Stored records
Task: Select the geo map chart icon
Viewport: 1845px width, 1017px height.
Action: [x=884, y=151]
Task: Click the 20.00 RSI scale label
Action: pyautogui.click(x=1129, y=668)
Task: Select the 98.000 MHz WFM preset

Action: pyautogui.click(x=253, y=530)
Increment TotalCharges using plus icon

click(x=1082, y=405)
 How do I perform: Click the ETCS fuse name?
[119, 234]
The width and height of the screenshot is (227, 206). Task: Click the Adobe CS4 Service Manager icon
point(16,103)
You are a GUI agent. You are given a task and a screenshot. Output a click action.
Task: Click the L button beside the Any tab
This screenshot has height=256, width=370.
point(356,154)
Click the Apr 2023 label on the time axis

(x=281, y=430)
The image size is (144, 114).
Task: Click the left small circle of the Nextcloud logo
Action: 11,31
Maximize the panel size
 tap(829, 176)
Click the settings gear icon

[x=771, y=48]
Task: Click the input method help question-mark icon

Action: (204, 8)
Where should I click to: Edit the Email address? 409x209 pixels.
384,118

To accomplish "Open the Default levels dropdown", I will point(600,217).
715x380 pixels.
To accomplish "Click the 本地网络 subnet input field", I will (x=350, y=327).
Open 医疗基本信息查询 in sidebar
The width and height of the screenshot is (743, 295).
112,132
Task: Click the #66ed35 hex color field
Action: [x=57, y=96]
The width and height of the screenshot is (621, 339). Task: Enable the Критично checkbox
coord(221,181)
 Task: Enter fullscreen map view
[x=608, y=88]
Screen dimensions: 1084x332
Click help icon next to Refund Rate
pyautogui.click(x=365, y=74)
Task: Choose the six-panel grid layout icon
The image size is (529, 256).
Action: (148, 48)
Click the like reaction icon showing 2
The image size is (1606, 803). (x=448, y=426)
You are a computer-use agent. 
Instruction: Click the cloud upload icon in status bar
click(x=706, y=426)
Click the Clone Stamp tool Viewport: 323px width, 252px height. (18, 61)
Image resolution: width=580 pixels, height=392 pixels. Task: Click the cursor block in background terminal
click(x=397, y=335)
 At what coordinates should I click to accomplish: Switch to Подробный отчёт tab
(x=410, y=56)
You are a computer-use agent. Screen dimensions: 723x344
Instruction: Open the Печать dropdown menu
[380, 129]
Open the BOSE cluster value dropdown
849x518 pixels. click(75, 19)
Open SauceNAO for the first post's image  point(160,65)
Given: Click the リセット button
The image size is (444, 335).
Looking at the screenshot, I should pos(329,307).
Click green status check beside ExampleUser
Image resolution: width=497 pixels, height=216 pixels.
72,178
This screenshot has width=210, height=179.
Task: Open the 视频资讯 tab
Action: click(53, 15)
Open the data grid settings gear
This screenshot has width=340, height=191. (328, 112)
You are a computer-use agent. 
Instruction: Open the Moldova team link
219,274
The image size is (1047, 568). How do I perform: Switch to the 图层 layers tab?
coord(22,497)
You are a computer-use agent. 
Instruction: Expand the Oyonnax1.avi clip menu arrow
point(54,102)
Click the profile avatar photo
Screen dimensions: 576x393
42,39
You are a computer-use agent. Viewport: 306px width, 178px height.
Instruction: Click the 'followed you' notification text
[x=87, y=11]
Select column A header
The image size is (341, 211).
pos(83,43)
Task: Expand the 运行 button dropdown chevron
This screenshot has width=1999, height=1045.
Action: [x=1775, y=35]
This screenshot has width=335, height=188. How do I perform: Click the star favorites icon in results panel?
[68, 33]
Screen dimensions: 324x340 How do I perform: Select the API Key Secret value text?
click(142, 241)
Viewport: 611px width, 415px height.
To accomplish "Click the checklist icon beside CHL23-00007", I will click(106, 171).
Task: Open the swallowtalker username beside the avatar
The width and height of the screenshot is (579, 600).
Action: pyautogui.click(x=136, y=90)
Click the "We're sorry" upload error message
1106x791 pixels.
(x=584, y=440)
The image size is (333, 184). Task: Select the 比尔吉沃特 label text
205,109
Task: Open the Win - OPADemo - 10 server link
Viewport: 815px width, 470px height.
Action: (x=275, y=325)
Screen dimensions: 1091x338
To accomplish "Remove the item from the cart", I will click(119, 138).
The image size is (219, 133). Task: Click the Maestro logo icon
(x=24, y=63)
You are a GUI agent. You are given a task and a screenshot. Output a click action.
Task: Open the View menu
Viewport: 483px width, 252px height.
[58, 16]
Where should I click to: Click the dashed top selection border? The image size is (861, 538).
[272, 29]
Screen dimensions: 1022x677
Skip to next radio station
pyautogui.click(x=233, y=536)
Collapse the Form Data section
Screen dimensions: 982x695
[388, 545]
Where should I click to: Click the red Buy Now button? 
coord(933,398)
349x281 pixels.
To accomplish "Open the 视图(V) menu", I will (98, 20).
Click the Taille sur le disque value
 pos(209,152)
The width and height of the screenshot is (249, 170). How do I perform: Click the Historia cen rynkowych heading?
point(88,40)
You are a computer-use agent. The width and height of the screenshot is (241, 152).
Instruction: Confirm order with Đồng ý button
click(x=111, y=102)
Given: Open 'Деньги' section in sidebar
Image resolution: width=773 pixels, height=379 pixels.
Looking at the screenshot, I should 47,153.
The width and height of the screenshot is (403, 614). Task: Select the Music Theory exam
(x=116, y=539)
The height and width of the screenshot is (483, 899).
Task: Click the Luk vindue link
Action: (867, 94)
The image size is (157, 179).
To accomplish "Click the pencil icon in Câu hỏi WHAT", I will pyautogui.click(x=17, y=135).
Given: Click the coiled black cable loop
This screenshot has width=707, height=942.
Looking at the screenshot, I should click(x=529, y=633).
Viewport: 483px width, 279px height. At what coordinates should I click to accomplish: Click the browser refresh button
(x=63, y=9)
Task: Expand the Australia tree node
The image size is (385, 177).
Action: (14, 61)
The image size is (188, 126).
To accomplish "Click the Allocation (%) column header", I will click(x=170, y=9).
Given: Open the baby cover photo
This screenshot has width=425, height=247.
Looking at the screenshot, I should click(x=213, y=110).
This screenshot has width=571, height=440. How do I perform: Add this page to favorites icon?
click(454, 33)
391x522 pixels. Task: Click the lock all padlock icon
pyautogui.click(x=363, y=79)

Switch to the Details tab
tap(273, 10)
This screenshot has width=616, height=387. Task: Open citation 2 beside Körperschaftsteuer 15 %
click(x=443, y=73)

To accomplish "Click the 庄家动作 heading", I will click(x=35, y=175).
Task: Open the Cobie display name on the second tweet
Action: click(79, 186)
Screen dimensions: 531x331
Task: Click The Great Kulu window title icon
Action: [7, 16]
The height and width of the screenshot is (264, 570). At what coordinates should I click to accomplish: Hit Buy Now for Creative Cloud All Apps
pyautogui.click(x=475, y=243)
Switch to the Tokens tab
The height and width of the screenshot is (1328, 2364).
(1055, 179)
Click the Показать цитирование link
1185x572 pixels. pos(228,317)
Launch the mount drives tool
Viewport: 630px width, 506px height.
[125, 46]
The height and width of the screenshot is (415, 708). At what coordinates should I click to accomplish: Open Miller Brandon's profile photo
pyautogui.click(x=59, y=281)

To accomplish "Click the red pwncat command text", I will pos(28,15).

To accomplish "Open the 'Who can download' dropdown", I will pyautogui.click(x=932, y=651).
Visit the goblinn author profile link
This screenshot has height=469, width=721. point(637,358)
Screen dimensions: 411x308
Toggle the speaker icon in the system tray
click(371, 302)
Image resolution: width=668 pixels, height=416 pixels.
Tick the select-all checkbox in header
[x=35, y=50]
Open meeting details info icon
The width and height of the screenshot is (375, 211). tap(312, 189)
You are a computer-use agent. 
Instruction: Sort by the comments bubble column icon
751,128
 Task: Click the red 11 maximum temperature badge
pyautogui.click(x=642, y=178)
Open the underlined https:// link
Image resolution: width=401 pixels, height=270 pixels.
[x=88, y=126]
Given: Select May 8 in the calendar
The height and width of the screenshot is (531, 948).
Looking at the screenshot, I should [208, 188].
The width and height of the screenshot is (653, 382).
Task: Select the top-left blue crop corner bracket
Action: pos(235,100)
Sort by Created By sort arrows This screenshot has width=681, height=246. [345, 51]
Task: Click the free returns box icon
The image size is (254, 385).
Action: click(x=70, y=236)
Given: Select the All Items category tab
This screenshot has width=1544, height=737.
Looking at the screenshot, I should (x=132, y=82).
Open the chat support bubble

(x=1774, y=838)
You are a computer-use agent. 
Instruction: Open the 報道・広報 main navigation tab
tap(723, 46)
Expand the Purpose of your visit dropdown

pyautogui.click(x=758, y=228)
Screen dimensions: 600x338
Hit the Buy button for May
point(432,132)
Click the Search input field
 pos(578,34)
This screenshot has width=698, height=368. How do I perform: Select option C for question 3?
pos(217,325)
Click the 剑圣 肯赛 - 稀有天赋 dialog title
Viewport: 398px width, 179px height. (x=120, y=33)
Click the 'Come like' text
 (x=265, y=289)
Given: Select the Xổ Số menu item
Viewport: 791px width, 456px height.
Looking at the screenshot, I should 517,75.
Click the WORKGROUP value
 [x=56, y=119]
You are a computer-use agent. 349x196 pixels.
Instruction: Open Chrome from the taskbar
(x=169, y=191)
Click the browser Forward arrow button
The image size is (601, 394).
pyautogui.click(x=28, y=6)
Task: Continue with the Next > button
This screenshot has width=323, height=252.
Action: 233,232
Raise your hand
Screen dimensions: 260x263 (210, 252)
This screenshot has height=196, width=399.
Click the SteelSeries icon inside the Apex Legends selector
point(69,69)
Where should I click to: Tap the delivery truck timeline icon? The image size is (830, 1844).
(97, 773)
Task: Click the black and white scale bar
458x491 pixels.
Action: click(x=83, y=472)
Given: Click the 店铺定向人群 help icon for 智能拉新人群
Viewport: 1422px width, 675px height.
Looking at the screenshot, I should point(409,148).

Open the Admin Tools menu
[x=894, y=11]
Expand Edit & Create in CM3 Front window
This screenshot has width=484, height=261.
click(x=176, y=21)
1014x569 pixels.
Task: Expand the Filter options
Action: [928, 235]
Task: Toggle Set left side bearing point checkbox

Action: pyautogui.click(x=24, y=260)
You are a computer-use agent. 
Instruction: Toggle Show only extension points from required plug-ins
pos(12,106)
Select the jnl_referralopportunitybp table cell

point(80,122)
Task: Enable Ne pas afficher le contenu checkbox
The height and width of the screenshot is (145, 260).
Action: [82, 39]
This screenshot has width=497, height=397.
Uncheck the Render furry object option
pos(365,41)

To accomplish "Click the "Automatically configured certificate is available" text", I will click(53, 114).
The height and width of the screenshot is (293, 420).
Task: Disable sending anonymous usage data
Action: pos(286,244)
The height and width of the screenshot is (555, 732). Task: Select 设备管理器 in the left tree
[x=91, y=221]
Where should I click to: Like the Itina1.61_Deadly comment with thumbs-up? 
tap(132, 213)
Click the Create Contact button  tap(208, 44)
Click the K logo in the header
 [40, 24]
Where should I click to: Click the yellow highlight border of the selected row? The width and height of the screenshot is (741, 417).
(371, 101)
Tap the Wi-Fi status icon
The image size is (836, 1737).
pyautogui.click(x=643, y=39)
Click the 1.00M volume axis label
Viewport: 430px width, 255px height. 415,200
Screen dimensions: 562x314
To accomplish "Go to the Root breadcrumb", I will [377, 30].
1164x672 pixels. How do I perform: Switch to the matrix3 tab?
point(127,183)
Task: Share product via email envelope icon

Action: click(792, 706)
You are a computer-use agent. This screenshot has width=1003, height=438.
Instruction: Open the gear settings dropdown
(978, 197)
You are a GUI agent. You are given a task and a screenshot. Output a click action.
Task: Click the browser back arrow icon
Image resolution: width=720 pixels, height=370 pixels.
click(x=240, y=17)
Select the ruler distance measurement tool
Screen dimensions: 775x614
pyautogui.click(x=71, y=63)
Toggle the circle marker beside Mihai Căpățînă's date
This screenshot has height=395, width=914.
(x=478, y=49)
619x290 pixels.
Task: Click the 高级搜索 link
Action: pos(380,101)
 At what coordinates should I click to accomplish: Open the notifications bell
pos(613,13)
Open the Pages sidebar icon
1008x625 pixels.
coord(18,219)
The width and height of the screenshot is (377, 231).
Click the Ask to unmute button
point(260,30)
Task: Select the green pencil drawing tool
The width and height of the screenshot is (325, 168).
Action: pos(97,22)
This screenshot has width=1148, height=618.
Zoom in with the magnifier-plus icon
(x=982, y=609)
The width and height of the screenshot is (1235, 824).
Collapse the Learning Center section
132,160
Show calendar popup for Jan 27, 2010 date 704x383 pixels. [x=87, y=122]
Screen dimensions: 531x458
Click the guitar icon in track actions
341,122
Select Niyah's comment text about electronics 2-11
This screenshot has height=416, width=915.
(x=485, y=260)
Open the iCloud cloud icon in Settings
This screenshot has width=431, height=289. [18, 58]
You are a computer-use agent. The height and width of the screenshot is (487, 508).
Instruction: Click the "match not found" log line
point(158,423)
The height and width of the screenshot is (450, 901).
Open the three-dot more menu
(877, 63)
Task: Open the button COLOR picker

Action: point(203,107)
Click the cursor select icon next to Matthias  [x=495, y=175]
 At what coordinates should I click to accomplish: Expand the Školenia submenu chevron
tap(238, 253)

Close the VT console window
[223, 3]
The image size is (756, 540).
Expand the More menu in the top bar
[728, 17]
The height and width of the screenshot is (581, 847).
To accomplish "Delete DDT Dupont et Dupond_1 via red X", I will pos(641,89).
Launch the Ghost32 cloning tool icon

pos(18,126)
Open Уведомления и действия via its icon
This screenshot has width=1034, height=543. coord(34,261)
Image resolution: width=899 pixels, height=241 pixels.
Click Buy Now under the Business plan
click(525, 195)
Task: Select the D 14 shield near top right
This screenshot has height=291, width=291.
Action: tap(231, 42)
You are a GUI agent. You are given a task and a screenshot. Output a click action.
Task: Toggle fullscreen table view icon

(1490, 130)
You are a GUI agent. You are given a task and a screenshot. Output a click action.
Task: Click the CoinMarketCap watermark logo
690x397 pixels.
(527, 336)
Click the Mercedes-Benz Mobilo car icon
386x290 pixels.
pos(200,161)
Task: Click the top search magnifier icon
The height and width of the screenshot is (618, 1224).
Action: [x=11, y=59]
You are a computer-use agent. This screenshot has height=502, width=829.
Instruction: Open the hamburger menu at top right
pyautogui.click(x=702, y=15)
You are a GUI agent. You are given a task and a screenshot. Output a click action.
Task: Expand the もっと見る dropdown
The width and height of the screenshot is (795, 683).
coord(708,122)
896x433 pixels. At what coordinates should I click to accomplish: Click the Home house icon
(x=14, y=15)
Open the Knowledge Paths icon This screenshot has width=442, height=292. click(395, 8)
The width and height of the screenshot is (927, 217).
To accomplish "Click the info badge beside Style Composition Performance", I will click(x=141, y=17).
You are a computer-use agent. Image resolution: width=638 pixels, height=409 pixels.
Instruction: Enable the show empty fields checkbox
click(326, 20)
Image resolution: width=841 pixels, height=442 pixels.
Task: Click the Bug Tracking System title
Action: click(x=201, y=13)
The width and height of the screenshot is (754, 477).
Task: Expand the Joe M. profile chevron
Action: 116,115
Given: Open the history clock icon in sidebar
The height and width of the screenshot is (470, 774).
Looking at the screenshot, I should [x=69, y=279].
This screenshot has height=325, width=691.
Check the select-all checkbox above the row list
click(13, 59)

Task statement: Search the data above for the word "black", then gather each line in which it appears.

Written solution:
Given: Click the coiled black cable loop
Task: Click the black and white scale bar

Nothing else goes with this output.